##### Document section

What does it mean to be Presbyterian?

  Presbyterian (from the Greek presbuteros meaning “elder“) refers to the branch of the great historical and worldwide church which governs itself through a system of elders or presbyters. Its traditional links in Australia are with Scotland and Ireland, but it also has close links with the Reformed Churches in Europe. Today it is very much a multicultural church filled with worshippers whose origins are from all parts or the world.

In terms of teaching, the core of Presbyterianism is the Christian faith common to all the mainstream churches, focussing on the work of God in redeeming His fallen human creation. Presbyterians place a heavy emphasis on the initiatives that God has taken to secure the redemption of each individual.

The broad sense in which the Christian faith is understood is contained in the Westminster Confession of Faith of 1647 as modified by the Australian church in 1901.

Elders are men or women who have been elected, ordained and inducted to that office by their fellow Christians following recognition of their spiritual leadership and talents in teaching.  Ideally they are mature Christians who come from all walks of life and have shown over years of experience that their Christian faith is relevant in the day-to-day affairs of life. The elders of each parish meet together in a court called the Session.

Two distinct roles have evolved within the office of the eldership over the years.

The first is that of the ruling elder, with a responsibility to share with ministers the pastoral work of the church.  The second is that of the minister of the Word and sacraments, sometimes called the pastor, whose function is centred on a special trusteeship of the Word of God. The minister is an elder who has been specially called, trained and set apart for full time pastoral work and teaching. At the time of writing, only men may be ordained as ministers.


The Macquarie Presbyterian Church in
Sydney's north-west has a modern practical

A Federation of State Churches

Presbyterian  Churches, or Reformed Churches as they are sometimes called, are organized into a series of courts, based on a federal model.

##########

• **Explore the material**
**a)** According to the text on Presbyterianism, in which year did the Australian church modify the Westminster Confession of Faith?
**b)** Duplicate everything in the Presbyterianism text from "The broad sense" down to "church in 1901.".

##### Recorded information

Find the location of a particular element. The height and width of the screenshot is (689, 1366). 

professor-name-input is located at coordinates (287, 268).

##########
##### Recorded information

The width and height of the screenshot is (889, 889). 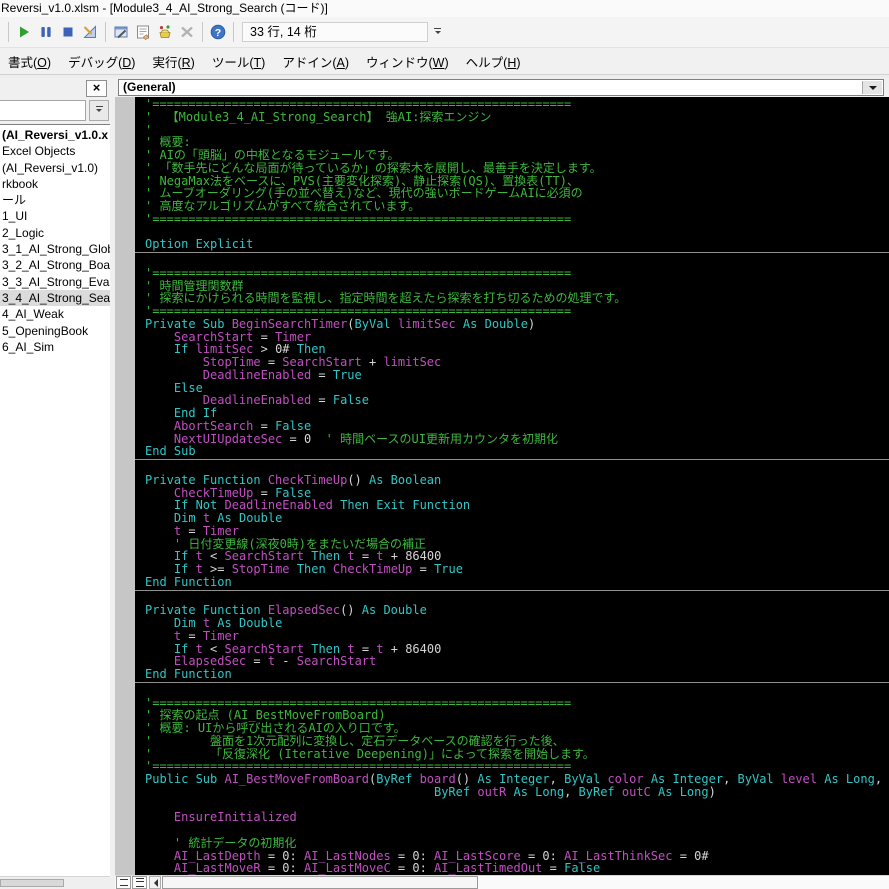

##########

• **Exercise answers**
**a)** 1901

**b)**
The broad sense in which the Christian faith is understood is contained in the Westminster Confession of Faith of 1647 as modified by the Australian church in 1901.